PBMs and the drug industry are pleased with the bill because it calls for the drug benefit to be administered by PBMs. This opens up a large new market for PBMs, and privatization is not expected to result in drastically reduced drug prices that might have occurred under a government-controlled purchasing plan. Rep. Marion Berry (DArk.), the only licensed pharmacist in Congress, criticized the bill for not allowing direct negotiation of drug prices between the government and manufacturers.

Medco Health Solutions issued a statement in support of the compromise legislation, calling a Medicare prescription drug benefit "an investment in America's seniors." And AARP launched a $7 million advertising campaign in support of the bill.

The long-awaited drug benefit, however, is quite a bit less than seniors had hoped for, and AARP admits it is far from perfect. Starting in 2006, 75% of drug costs would be covered up to a limit of $2,200 per year. The second tier of the benefit is no benefit--until the beneficiary has spent $3,600 out of pocket. After that point, catastrophic coverage kicks in, under which Medicare would pay 95% of all Rx expenses. Premiums would average $35 a month and annual deductibles would average $275.

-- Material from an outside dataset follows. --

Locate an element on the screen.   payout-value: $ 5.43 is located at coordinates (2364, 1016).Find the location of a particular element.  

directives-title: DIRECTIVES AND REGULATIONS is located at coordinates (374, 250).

Beneficiaries could sign up for a stand-alone drug plan or get drug coverage via a private health plan. Subsidies of $12 billion would go to private health plans to help them develop senior drug benefits.

For the 2004-2005 interim period, a discount card would be offered that is expected to reduce drug costs by about 15%. And an additional $600 subsidy would be available for low-income seniors.

The bill creates incentives for employers to continue to provide drug coverage to retirees. For all payers, the bill has language designed to speed generic drug approvals. And for manufacturers, the bill maintains prohibitions on importing drugs from Canada--unless FDA changes its mind about the safety of that strategy.

The bill also provides for reimbursement for certain biotech injectable drugs like cancer chemotherapy and injectables for rheumatoid arthritis. In particular, the Wall Street Journal reports, Johnson & Johnson's Remicade, Genentech's and Biogen's Rituxan, and Amgen's Neupogen would get increased outpatient reimbursement.

New wellness benefits created in the bill would increase physician visits and diagnostic screenings such as for diabetes. These factors could increase prescribing for many drugs such as cholesterol, hypertension and diabetes therapies.

Key Senate Democrats including Edward Kennedy (Mass.) and Tom Daschle (S.D.) have expressed reservations about the plan, and the AFL-CIO opposes the bill as offering inadequate drug coverage. The $400 billion price tag over the next 10 years is of great concern to many Republicans, and members of both parties are concerned about the long-term sustainability of the benefit. But Congress has felt pressured to create a Medicare drug benefit, and observers think it unlikely that there will be any more obstacles to passage.